My first thought was that I was giving incorrect labels to the gradient function or something. I have carefully investigated that possibility and it doesn’t seem to be the issue. I think the problem must be with my calls to gradient and update!. Even so, I’ve tried to cut my code down (I took out the data augmentation, which is what I was trying to practice in the first place, haha) and post it all, just in case it’s some other dumb thing I’m doing that’s causing this mess.

This first chunk of code just imports everything, including packages and the dataset containing various images of cats and dogs, which is downloaded onto my machine from Kaggle.
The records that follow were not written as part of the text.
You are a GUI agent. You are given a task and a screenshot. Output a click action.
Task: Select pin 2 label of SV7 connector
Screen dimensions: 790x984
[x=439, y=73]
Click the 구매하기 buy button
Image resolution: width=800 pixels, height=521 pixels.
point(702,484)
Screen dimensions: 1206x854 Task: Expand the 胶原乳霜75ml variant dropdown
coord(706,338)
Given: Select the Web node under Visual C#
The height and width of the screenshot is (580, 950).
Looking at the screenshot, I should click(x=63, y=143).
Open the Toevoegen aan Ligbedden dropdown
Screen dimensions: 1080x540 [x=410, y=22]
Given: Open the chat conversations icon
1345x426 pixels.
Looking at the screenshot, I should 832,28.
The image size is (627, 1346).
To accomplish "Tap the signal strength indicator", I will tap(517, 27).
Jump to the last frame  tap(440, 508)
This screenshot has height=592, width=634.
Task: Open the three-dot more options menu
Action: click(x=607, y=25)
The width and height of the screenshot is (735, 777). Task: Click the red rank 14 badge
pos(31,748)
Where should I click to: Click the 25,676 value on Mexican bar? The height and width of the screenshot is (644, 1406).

I’m pretty confident it’s running fine.

using FileIO
using Images
using Plots
using Augmentor
using Random
using Flux
using Flux: OneHotArrays
using Flux: onecold
using Optimisers
using Statistics
using Flux: crossentropy

# Set defaults to display images without junk
default(showaxis = false)
default(grid = false)

# Locate the files
cat_dir = "augmentation/cats/"
dog_dir = "augmentation/dogs/"
cat_files = readdir(cat_dir)
dog_files = readdir(dog_dir)

# Combine cats and dogs into a list of file locations and a list of labels
data_files  = vcat(cat_dir .* cat_files, dog_dir .* dog_files)
possible_labels = [:cat, :dog]
data_labels = Flux.onehotbatch(
    vcat(fill(:cat, length(cat_files)), fill(:dog, length(dog_files))),
    possible_labels
)
N_data = length(data_files)

# Import images of cats and dogs as matrices
img_dims = (128, 128) # All images will be rescaled to this dimension
# The last dimension of this array is the one that corresponds to the data_labels.
# This formatting is necessary for insertion into the neural network
data_images = Array{Float32, 4}(undef, img_dims..., 3, N_data)

# Populate array instantiated above
for (index, fileloc) in zip(1:N_data, data_files)
    img_as_rgb = FileIO.load(fileloc)
    img_as_resized_rgb = imresize(img_as_rgb, img_dims)
    img_as_channels = convert(
        Array{Float32, 3}, # rows × cols × channels
        permutedims(channelview(img_as_resized_rgb), (2, 3, 1))
    )
    data_images[:, :, :, index] = img_as_channels
end

# Train-Test split
randomized_indices = shuffle(1:N_data)
train_test_split_index = 7 * N_data ÷ 10 # 7/10 of the set is train
# Indices of training data and testing data respectively
train_indices = randomized_indices[1:train_test_split_index]
test_indices = randomized_indices[train_test_split_index+1:end]


# Create the datasets for training and testing
train_images = data_images[:, :, :, train_indices]
train_labels = data_labels[:, train_indices]
test_images = data_images[:, :, :, test_indices]
test_labels = data_labels[:, test_indices]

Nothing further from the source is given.